Les jeunes ont réglé leur différend sans violence

 

Disposés face-à-face, l’air à la fois bravache et incrédule, les jeunes, triés sur le volet, se tiennent néanmoins tranquille. « Evidemment, cette réunion avait été balisée, rassure Nabil Soualmi. Nous avons édicté quelques règles : chacun parle calmement, chacun son tour, on ne hausse pas le ton, etc. On leur a dit : "Prouvez-nous que vous êtes adultes. Nous ne vous demandons pas de vous réconcilier. Vous devez juste clarifier la situation. Remonter aux sources du problème et essayer de l’aplanir une bonne fois pour toutes". » Après quelques minutes d’observation, l’abcès est crevé. Les jeunes Vairois reprochent à leurs voisins de ne pas pouvoir se rendre à la Mission locale ou à l’ANPE de Chelles sans se faire tomber sur le râble. Les Chellois, de leur côté, dénoncent la publication d’une vidéo sur Internet, dans laquelle l’un d’eux se fait molester par de jeunes Vairois. Mais qui sont, précisément, ces jeunes ? Agés entre 17 et 22 ans, ils habitent Paul-Algis, l’ancienne cité EDF, les Cressonnières ou Chantereine. Plutôt qu’un quartier, ils revendiquent leur appartenance à leur ville. « A Vaires, les jeunes se considèrent comme des Vairois avant tout. C’est d’ailleurs le sens de leur blason : « Seriav », qui signifie « Vaires » en verlan », note Aurida Naji. Au terme de la réunion, le différend semble aplani. Les jeunes acceptent même de partager un soda. « Il fallait les laisser se dire certaines choses qu’ils ne pouvaient pas faire en notre présence, poursuit-elle. Sans en venir aux mains bien sûr. Mais aucune violence ne s’est produite. A la fin, des jeunes sont venus remercier les animateurs. » Depuis cette rencontre, aucune violence n’a été signalée à Chelles et à Vaires.

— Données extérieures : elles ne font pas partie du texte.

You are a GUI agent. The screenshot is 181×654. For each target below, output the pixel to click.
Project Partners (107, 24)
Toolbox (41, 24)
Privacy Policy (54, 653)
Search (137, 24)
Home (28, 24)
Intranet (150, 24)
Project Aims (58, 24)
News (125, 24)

Les élus de tous bords veulent trouver une solution commune

 

L’incendie temporairement écarté, il est temps de réfléchir au moyen d’éviter un nouvel embrasement. Jean-Pierre Noyelles prend cette fois l’initiative d’organiser une réunion entre élus des communes concernées par le phénomène. Car Vaires et Chelles n’ont, bien entendu, pas l’apanage de la violence. Meaux, Torcy, Lagny et plus généralement toutes les communes qui possèdent une gare ferroviaire connaissent la violence. A l’invitation de Jean-Pierre Noyelles, se rencontrent le 25 février dernier le maire (NPS) de Torcy, Christian Chapron, l’adjoint (PS) en charge de la sécurité de Chelles, Christian Synowiecky, son homologue à la jeunesse, Gilles Vigier, l’adjointe (SE) à la sécurité de Lagny, Geneviève Sert, le conseiller municipal (UMP) délégué à la sécurité de Meaux, Marc Féral, accompagnés de directeurs de structures et de représentants de la Suge, la police ferroviaire. Edmonde Jardin, élue à la jeunesse à Vaires, raconte cette réunion : « Malgré leurs approches a priori différentes du problème, tous les acteurs ont partagé le même diagnostic : la violence n’est pas seulement un problème ponctuel, c’est aussi un problème de fond. Et c’est surtout un problème qui nous concerne tous, et qu’on ne veut pas voir banalisé. Tout le monde a convenu qu’il était nécessaire que les services des différentes communes travaillent main dans la main pour échanger des informations. L’idée est de créer un observatoire local de la délinquance, ainsi qu’un comité de pilotage qui se réunira régulièrement pour évoquer ces questions. »


Les services de l’Etat saluent l’initiative

 

Présent lors de cette réunion, Pierre-Luc Moreau, directeur départemental Jeunesse et Sport, a salué l’initiative : « Je n’ai pas souvenir d’une telle démarche, non seulement en Seine-et-Marne, mais également dans toute l’Ile-de-France. Même au plus fort de la crise, à Villiers-le-Bel, à Clichy-sous-Bois, la stratégie affichée par les élus a souvent été le « chacun pour soi, chacun ses problèmes ». Le fait que plusieurs communes de sensibilités diverses aient accepté de se réunir autour d’une table, je trouve cela fort et encourageant. Le fait enfin que l’on accepte de traiter le problème en s’attaquant à sa source, conformément aux recommandations de Martin Hirsch, haut-commissaire à la jeunesse, est positif. » Et la mobilisation ne fait que commencer : une nouvelle réunion doit avoir lieu prochainement. Elle rassemblera cette fois tous les opérationnels : animateurs, éducateurs, policiers, magistrats, etc. Pour proposer des solutions concrètes à ce mal social.